Judge says Tesla misled buyers on Autopilot and FSD
In April 2024 a U.S. district judge ruled that plaintiffs plausibly alleged Tesla engaged in deceptive marketing for its Autopilot and Full Self-Driving (FSD) features, allowing a high-profile false-advertising suit to proceed. The decision, issued in a federal court in California, concluded that marketing materials and product names could have created the impression that Teslas were capable of fully autonomous driving — a claim the judge found consumers could reasonably interpret as misleading.
Background: Autopilot, FSD and a long-running controversy
Tesla markets two controversial driver-assistance packages: Autopilot, a suite of features that includes adaptive cruise control and lane-keeping assist; and Full Self-Driving (FSD), a paid option the company has sold for thousands of dollars (at times advertised in the market for as much as about $15,000 and offered as a subscription around $199/month). Tesla’s website states explicitly that these systems are “driver assistance” technologies and “require active driver supervision,” language the company has used repeatedly amid criticism and regulatory scrutiny.
Despite Tesla’s disclaimers, plaintiffs in the class-action alleged that names, videos, and ads — including footage of hands-free driving and claims about the cars “driving you” — encouraged consumers to believe the systems were capable of full autonomy. The suit cites a body of public scrutiny: NHTSA investigations into numerous crashes involving Teslas operating on Autopilot, multiple state motor vehicle agencies probing Autopilot claims, and critical coverage from outlets including Consumer Reports and the Insurance Institute for Highway Safety (IIHS).
What the ruling means: legal and commercial implications
The judge’s decision does not yet determine liability or damages; it denies Tesla’s bid to dismiss the case and clears the way for discovery and potential class certification. For Tesla, that sequence raises several risks: costly litigation, potential statutory damages under state consumer protection laws, and injunctive relief that could require changes to advertising language, disclaimers, or even product naming.

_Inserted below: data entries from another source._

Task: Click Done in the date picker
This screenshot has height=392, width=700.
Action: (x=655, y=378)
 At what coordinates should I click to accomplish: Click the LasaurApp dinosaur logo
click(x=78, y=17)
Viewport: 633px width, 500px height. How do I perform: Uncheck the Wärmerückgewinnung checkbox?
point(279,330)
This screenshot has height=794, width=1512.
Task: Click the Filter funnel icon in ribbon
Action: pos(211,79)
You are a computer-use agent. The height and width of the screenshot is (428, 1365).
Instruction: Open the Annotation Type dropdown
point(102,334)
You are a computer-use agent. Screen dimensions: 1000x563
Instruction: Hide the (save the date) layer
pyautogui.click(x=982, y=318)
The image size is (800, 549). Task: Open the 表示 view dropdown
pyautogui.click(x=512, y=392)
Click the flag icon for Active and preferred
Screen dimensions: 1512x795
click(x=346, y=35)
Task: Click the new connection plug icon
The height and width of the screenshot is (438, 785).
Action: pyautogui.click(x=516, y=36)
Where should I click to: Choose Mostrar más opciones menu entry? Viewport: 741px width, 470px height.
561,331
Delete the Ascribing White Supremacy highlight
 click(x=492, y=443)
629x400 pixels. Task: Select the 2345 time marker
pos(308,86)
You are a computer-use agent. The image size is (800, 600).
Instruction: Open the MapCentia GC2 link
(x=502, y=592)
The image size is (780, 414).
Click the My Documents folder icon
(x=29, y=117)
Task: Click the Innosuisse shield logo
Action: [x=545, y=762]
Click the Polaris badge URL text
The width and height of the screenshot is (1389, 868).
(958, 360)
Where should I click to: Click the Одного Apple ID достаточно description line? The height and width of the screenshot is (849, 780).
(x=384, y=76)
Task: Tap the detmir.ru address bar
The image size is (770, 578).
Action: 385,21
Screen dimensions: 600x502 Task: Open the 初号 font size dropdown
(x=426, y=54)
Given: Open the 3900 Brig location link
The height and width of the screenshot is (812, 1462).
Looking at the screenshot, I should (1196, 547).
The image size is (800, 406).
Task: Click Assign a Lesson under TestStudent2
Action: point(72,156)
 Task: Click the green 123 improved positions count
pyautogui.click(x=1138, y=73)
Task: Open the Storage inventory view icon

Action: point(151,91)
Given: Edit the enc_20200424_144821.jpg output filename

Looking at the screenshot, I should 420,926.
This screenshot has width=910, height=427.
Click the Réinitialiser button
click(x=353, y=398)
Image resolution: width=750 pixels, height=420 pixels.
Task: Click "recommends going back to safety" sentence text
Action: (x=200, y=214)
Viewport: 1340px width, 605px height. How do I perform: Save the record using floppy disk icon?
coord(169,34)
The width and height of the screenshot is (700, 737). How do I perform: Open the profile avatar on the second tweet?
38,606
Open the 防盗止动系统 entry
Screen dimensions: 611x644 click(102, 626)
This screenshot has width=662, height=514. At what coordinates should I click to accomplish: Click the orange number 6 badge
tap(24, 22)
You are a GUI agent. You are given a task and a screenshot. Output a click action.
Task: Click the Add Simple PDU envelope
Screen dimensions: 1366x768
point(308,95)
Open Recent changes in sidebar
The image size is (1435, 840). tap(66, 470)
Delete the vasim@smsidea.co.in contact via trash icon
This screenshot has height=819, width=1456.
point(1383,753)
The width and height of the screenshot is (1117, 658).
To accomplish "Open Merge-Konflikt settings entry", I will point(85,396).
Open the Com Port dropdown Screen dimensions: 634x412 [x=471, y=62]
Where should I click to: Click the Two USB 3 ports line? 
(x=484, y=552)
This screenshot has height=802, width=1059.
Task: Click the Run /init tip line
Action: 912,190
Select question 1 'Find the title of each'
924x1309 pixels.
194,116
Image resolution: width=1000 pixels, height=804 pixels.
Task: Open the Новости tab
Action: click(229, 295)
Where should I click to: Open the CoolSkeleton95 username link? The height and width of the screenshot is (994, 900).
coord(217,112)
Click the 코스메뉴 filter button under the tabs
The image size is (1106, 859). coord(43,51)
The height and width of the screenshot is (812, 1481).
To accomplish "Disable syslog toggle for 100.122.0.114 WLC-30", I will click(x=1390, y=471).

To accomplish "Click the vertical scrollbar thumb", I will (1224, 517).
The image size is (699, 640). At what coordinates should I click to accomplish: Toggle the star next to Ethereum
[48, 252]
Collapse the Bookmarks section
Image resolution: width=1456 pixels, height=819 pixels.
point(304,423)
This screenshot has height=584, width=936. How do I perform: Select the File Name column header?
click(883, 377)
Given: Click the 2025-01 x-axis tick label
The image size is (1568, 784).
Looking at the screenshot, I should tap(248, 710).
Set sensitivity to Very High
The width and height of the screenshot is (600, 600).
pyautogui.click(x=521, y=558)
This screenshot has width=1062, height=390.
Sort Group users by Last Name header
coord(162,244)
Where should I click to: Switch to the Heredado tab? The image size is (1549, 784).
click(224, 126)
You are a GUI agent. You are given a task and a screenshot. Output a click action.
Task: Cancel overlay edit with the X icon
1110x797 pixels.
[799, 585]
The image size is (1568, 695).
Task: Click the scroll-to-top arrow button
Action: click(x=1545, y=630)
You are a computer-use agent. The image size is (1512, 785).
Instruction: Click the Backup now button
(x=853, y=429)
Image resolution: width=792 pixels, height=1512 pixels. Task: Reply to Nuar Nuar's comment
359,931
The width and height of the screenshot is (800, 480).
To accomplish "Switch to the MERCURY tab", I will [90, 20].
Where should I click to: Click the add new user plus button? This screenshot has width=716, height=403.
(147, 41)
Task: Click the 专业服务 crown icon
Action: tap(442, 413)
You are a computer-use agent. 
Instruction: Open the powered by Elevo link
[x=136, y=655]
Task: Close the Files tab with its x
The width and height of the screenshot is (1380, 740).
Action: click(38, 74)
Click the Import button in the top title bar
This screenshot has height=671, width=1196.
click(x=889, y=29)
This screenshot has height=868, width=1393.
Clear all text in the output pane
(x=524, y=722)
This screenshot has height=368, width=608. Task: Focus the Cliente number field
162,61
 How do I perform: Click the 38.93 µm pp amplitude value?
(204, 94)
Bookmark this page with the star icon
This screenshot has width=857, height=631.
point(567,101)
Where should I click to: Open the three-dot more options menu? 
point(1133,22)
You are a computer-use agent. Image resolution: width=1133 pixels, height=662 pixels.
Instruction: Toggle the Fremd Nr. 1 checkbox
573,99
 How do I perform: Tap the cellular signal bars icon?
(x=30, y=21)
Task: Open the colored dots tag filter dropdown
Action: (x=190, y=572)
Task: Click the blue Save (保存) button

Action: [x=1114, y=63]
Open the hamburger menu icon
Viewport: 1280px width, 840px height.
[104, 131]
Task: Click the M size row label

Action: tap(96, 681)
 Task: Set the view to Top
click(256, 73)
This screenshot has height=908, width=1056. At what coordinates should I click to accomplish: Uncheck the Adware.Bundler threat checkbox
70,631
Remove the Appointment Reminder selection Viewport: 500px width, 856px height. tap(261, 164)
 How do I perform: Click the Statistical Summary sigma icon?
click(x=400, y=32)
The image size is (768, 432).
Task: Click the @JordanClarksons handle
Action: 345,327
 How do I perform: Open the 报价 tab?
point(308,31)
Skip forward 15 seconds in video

Practically, the ruling amplifies pressure on Tesla’s longstanding marketing choices. Industry lawyers and consumer advocates have for years argued that terms like “Autopilot” and “Full Self-Driving” connote hands-off operation to lay users. If courts or regulators force clearer labeling, the company may face operational costs, slower adoption of its FSD beta program, or limits on how it markets OTA (over-the-air) feature rollouts.
Regulatory backdrop and safety concerns
The ruling arrives against an intensifying regulatory backdrop. The National Highway Traffic Safety Administration (NHTSA) has repeatedly investigated crashes involving Autopilot-equipped vehicles, and in recent years agencies have pushed for stricter oversight of advanced driver-assistance systems (ADAS) and clearer consumer-facing communications. Separately, state motor-vehicle regulators have scrutinized whether “Full Self-Driving” is an accurate descriptor for a system that requires continuous human attention.
Expert perspectives
Legal and safety experts say the judge’s decision is significant even if it stops short of a finding on the merits. A consumer-protection attorney who has worked on ADAS litigation told reporters the ruling signals courts are increasingly skeptical of marketing that blurs the line between assistance and autonomy. “This decision could set a template for other suits and for regulators seeking clearer disclosures,” the attorney said.
From Tesla’s perspective, the company has long maintained that its materials and owner manuals caution drivers to remain attentive. Tesla’s public documentation states Autopilot and FSD are not autonomous systems and that drivers must keep their hands on the wheel and be ready to intervene. Tesla declined to comment directly on the ruling beyond saying that its systems are designed to improve safety and that it intends to defend its products.
Analysis: what comes next
Next steps include discovery — depositions, internal documents, and marketing materials — and a likely fight over whether a nationwide class will be certified. Settlement is possible, but courts have also pushed for injunctive changes in tech-adjacent consumer cases, which could force Tesla to alter advertising, naming, or the way it demonstrates features to the public.
For the broader autonomous-vehicle industry, the decision is a reminder that product names and marketing matter. Startups and legacy automakers alike will watch closely: regulators and courts may increasingly insist on plain-language explanations of ADAS capabilities and limits to prevent consumer confusion.
Conclusion: a turning point for ADAS marketing
While this ruling does not end the dispute, it represents a noteworthy procedural win for plaintiffs and a reputational challenge for Tesla. As discovery unfolds, the case could influence not only Tesla’s messaging and potential remedies for owners but also wider industry practices around how driver-assistance technology is named, demonstrated and sold.
Internal linking opportunities: see our coverage of Tesla’s FSD beta program, NHTSA Autopilot investigations, and autonomous vehicle regulation for related reporting.